START Data section

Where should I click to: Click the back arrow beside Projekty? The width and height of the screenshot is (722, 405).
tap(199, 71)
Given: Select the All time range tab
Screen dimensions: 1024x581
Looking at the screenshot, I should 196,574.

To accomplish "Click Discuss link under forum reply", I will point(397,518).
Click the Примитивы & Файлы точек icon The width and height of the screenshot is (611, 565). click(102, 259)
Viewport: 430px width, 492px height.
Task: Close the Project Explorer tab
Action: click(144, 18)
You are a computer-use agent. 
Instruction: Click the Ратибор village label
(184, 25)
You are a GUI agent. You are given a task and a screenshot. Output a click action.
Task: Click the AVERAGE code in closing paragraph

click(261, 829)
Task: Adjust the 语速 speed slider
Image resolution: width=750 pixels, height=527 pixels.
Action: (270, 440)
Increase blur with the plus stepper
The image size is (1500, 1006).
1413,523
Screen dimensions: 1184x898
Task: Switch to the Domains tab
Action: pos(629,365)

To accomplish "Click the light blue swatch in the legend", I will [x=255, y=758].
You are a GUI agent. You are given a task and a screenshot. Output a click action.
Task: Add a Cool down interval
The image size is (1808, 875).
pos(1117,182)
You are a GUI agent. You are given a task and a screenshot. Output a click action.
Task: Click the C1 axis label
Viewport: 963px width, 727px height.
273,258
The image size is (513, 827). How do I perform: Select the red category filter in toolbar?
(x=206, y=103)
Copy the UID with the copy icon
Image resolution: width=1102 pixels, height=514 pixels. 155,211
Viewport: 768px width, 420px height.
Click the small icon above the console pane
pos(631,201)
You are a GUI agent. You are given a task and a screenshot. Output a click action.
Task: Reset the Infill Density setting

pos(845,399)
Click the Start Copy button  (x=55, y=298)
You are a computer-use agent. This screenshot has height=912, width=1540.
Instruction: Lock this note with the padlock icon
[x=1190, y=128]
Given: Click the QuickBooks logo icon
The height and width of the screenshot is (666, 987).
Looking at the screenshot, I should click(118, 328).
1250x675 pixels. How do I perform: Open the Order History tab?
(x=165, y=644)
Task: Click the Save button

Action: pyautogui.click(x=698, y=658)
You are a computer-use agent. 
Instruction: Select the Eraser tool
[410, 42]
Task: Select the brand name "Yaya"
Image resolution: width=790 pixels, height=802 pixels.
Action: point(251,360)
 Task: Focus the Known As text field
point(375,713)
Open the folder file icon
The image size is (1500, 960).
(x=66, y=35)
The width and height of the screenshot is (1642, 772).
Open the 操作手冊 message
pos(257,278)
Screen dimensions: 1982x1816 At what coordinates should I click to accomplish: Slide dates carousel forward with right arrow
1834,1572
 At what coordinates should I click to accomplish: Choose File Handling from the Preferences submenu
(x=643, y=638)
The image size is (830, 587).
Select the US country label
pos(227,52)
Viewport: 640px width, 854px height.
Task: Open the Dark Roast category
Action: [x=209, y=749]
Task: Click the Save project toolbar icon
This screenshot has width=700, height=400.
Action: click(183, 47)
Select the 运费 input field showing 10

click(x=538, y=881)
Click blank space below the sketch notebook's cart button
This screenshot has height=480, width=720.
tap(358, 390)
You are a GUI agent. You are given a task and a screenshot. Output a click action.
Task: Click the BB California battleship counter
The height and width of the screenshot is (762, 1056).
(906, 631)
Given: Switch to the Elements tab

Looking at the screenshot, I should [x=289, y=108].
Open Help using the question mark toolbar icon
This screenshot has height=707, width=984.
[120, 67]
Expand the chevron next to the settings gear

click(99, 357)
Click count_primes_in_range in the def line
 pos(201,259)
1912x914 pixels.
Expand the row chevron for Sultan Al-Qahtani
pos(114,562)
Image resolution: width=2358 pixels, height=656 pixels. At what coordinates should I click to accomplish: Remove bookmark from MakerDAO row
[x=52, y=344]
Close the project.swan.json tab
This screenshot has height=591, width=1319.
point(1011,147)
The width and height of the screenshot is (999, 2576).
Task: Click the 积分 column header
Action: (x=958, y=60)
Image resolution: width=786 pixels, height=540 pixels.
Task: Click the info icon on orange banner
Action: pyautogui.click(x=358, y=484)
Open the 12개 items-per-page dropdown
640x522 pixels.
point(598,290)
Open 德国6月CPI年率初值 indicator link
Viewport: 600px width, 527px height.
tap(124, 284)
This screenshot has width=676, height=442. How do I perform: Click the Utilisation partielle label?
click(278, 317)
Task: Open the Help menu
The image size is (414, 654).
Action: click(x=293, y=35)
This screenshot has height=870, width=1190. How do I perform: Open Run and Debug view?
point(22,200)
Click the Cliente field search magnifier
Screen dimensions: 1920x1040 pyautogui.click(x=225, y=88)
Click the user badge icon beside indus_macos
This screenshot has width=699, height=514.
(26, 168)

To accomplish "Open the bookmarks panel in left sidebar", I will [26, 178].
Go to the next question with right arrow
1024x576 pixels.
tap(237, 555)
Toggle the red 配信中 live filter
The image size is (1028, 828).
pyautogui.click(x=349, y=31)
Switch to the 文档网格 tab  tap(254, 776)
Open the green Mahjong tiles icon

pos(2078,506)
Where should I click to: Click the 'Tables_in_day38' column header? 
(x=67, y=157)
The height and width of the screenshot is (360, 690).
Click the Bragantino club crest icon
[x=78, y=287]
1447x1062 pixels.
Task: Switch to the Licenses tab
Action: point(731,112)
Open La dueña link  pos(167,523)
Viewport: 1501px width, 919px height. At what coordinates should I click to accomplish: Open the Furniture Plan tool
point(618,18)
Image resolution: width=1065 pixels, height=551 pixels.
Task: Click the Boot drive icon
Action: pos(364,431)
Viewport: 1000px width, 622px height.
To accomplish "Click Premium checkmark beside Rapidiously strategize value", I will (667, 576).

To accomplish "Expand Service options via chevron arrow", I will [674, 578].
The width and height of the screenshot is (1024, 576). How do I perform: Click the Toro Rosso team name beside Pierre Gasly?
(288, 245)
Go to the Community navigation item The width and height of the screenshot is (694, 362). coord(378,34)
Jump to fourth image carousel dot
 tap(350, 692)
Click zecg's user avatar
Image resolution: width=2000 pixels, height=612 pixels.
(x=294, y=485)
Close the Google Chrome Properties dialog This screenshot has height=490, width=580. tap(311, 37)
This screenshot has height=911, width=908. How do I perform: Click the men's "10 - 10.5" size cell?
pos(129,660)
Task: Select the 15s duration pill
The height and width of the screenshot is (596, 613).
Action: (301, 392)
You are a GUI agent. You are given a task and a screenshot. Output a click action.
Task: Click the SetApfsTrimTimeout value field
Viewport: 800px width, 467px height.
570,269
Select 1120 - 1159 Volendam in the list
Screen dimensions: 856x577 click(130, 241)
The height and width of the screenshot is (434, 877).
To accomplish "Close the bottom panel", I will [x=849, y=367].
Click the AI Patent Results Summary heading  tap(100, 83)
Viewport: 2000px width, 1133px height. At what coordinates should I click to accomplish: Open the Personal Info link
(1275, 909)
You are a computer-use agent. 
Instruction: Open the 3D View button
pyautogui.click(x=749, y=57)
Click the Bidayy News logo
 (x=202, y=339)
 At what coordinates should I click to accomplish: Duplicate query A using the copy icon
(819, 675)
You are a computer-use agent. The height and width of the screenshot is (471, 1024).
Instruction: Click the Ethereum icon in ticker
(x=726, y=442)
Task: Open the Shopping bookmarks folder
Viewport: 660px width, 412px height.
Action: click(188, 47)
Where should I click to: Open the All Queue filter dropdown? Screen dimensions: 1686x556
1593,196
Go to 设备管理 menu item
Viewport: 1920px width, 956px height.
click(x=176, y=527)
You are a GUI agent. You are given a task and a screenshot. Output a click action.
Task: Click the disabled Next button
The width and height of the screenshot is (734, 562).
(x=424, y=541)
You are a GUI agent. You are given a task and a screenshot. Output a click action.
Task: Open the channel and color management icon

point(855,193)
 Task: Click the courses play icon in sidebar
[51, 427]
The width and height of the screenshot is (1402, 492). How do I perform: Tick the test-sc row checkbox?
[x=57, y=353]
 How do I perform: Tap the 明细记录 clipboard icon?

END Data section

• What the exercise asks
Lines containing the word "panel": copy every one of them from the records above.

• Task solution
To accomplish "Open the bookmarks panel in left sidebar", I will [26, 178].
To accomplish "Close the bottom panel", I will [x=849, y=367].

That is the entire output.